# [Your instructions]
Copy out, word for word, the items in the part that opens with the line containing "Given: Click the incognito" and closes with the line containing "pos(204,595)", both lines included. Give nothing else.

════

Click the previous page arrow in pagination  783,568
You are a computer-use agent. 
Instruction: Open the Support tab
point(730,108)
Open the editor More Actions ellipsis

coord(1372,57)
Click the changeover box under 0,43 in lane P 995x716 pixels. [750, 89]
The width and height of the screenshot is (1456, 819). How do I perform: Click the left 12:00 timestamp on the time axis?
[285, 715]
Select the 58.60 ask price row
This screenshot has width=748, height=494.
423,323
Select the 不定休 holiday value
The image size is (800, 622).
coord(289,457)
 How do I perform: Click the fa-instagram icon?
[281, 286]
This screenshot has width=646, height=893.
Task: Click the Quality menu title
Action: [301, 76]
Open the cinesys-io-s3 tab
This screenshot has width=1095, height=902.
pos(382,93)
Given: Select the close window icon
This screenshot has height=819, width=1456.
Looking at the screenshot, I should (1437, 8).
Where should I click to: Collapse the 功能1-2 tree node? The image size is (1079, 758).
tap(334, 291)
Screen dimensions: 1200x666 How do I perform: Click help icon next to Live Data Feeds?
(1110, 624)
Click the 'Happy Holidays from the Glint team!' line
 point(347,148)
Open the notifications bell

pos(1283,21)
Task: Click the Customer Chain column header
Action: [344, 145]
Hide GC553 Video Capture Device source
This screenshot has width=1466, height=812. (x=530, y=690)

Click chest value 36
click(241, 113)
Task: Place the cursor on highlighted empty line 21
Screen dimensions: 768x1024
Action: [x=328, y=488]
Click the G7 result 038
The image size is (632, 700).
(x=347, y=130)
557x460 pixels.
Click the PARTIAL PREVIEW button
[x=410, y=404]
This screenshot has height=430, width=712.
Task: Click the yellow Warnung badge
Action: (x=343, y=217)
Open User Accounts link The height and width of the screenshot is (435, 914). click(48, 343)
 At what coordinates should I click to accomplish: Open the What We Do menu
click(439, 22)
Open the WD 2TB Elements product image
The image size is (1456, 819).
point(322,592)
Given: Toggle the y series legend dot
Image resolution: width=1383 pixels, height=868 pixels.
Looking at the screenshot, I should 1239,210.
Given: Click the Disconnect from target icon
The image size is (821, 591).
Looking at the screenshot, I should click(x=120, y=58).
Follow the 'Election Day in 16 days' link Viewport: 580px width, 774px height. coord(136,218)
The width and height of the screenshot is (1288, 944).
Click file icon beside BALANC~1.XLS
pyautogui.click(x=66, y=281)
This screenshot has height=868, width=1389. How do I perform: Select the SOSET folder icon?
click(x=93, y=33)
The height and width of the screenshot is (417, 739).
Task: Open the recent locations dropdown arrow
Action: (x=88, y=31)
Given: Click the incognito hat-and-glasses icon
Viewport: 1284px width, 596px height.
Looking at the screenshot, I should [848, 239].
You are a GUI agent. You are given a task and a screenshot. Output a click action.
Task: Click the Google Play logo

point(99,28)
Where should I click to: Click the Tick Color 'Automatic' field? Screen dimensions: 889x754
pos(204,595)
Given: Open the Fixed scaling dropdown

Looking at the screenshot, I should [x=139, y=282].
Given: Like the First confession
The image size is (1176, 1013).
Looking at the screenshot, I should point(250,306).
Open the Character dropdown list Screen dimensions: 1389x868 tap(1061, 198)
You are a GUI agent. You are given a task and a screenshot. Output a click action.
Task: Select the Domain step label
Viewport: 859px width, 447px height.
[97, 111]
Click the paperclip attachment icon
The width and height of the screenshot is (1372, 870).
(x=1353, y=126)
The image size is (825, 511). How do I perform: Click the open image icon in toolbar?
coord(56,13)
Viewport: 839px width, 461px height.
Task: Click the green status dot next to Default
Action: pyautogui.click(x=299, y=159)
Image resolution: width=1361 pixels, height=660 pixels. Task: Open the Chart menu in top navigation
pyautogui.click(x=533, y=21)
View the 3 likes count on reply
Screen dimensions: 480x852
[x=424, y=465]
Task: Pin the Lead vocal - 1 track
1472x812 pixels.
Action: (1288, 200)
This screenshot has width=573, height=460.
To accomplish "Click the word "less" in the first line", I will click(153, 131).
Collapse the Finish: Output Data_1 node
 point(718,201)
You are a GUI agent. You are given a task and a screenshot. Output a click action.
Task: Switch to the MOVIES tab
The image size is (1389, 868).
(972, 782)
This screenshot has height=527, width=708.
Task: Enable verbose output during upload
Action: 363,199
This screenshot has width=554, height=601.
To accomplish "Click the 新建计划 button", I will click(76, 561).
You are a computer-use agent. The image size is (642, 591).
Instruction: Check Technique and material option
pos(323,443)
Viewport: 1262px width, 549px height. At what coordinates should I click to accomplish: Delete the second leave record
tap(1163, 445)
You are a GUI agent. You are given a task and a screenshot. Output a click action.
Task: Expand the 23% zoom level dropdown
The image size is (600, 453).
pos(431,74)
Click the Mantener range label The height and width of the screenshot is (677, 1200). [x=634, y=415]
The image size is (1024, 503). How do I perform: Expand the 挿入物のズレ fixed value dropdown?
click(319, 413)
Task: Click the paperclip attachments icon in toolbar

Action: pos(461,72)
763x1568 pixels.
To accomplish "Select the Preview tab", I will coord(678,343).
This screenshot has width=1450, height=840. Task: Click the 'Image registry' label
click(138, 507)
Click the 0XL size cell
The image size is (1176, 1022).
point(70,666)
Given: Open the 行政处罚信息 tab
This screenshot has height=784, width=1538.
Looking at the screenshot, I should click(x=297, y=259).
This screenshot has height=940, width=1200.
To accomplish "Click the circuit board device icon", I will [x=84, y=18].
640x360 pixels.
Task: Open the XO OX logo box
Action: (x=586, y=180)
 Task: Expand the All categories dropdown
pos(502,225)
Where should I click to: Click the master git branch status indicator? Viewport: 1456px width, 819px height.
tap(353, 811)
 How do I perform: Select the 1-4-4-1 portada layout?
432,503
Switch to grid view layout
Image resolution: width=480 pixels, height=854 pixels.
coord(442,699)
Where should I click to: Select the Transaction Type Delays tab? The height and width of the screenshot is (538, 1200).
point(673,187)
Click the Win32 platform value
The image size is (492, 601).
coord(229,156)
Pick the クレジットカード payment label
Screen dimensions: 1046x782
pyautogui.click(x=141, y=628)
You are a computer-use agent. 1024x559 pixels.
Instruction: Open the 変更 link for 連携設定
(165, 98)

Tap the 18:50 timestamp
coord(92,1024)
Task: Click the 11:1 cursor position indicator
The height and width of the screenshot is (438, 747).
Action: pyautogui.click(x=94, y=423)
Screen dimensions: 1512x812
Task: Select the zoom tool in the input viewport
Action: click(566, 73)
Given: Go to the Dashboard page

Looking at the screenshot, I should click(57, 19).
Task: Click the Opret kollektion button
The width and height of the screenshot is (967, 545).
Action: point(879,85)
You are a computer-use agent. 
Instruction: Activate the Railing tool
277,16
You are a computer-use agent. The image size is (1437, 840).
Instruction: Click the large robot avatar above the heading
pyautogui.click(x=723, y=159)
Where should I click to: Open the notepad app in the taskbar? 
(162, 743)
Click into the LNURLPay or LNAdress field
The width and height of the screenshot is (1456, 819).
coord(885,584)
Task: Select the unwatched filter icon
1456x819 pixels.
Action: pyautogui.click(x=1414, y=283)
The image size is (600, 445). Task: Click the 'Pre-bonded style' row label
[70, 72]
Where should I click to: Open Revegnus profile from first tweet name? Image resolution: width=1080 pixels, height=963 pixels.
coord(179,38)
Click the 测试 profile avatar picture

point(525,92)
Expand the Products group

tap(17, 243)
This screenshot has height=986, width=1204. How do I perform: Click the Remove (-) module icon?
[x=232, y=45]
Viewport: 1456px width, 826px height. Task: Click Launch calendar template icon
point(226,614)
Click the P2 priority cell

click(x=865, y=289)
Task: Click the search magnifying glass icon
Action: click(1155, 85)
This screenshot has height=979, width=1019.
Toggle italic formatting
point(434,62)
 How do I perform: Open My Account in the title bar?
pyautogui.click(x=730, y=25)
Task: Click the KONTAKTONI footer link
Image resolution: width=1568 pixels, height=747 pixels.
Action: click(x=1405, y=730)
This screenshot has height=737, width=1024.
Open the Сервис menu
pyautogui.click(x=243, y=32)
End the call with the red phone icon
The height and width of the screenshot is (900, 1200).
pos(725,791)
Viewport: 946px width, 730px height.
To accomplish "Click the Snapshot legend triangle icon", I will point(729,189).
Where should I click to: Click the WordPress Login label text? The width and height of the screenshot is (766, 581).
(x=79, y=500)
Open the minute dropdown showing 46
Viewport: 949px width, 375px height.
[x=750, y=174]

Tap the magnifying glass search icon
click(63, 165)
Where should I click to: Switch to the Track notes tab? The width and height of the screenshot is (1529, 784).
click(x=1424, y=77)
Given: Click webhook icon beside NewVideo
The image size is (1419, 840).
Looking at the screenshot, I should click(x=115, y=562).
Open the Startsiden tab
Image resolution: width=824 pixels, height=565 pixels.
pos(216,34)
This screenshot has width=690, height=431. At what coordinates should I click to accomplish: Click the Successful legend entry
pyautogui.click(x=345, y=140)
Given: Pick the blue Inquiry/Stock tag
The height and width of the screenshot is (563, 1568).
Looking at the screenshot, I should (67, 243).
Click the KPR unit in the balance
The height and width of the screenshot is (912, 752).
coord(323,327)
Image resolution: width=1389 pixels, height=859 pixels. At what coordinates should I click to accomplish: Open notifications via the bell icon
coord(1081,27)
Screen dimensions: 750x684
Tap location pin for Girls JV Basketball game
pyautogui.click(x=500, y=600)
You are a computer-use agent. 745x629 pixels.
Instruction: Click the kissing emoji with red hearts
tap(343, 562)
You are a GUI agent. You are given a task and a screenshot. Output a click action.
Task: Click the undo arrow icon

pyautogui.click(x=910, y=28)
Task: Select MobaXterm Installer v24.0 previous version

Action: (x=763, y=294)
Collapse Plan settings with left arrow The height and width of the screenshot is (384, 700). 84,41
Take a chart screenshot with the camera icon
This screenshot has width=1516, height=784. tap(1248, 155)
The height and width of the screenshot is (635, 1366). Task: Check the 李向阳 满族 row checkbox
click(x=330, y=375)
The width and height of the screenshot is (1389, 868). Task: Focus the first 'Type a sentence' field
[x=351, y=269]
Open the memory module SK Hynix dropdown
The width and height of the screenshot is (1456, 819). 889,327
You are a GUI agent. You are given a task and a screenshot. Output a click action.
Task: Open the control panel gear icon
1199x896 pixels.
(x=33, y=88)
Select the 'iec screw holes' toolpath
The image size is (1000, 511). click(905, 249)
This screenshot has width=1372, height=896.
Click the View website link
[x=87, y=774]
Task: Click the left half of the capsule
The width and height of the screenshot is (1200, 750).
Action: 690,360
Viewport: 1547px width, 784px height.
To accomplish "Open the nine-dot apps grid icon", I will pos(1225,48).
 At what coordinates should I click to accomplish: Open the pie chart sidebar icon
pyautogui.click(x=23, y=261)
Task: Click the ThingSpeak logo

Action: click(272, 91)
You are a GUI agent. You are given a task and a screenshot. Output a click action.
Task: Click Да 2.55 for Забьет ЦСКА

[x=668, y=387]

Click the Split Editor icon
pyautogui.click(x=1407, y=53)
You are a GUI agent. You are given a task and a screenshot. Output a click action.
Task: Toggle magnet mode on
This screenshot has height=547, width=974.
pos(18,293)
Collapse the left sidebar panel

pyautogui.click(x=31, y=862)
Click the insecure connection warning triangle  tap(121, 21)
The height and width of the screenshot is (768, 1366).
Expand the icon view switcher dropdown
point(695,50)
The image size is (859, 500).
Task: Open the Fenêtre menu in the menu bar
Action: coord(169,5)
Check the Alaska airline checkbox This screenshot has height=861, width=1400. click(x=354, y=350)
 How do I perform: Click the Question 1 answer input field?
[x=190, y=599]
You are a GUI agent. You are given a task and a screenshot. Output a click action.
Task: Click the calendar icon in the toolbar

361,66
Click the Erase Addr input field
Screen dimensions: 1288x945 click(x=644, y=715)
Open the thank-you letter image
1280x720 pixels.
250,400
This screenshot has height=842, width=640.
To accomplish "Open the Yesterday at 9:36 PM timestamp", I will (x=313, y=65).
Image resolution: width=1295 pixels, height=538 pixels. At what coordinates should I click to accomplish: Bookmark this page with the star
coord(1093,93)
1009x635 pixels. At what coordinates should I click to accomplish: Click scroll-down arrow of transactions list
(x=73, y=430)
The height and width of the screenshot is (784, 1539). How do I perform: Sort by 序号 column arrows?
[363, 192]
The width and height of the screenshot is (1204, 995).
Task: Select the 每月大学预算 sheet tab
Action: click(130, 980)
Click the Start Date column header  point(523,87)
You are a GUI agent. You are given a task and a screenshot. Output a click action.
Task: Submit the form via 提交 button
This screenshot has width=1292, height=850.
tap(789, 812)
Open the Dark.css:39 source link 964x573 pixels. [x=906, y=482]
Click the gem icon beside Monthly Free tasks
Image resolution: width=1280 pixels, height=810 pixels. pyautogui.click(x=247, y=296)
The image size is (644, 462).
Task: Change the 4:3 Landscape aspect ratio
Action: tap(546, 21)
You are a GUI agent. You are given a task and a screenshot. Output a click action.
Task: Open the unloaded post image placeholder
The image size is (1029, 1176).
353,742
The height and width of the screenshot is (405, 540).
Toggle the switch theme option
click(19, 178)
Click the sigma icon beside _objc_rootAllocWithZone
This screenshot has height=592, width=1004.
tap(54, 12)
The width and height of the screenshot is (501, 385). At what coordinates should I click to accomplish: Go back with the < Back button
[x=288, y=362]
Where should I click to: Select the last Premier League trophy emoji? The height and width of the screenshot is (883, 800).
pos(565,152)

════

# [Answer for this exercise]
Given: Click the incognito hat-and-glasses icon
Viewport: 1284px width, 596px height.
Looking at the screenshot, I should [848, 239].
You are a GUI agent. You are given a task and a screenshot. Output a click action.
Task: Click the Google Play logo

point(99,28)
Where should I click to: Click the Tick Color 'Automatic' field? Screen dimensions: 889x754
pos(204,595)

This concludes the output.